İsmi Engin Mavi olsa da açık denizleri bilmiyor o.
Bir yandan bir edebi sanatla kişileşen ve duygu dünyasının derinlikli tahlilleriyle bizi yolculuğuna yoldaş eden kayık, öte yandan nesneler ile ilişkimizi sorgulamamıza sebep oluyor.
Ya da hızla nasıl nesneleştirildiğimizi, bacasından dumanlar tüten kara sanayi binalarının atıkları gibi nasıl bir bir kıyıya vurup oradan açık denizlerin hayalini kurduğumuzu.
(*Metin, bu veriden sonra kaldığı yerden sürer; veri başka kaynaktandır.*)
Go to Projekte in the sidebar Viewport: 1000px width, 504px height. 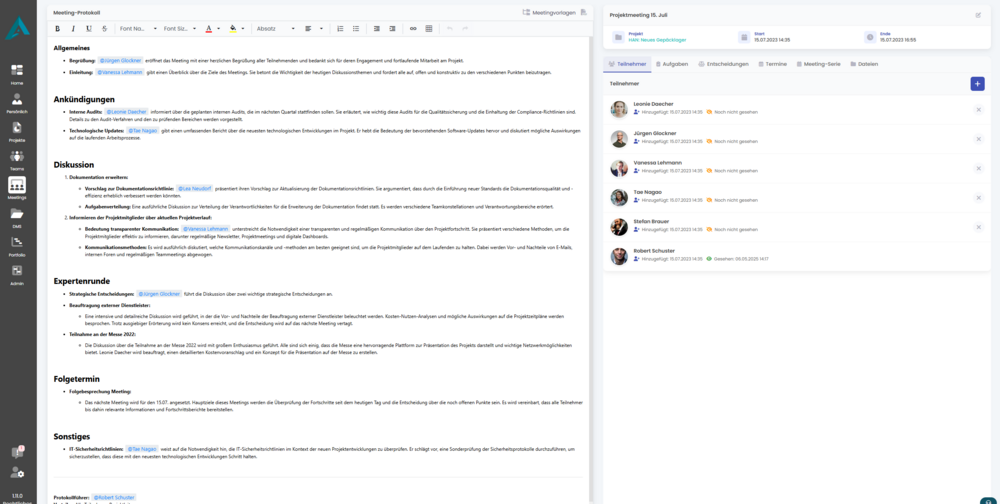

6 yaşındaki oğlum için ruhu olan bir kayık o. Fazla duygusal bulduğu için daha fazla dinlemek istemediği özgür bir ruh. Kitabı kapatıp neşeli bir şeyler açtığımda, "Anne birgün doğada yaşamak istiyorum. Büyüdüğümde.. aslında..ne zaman büyüyeceğim? Artık büyümek istiyorum" dedi.
O nihayet uyuduğunda, mumun bitkin alevinde devam ettim Engin Mavi'yi dinlemeye.
Ama dinlediğim o muydu, kıyıya vuran insanlığım mı bilemedim.
Siz bana aldırmayın. Engin Mavi'nin özgür ruhunun ardına takılıp birlikte maceralara açılmak istiyorsanız ona kulak verin.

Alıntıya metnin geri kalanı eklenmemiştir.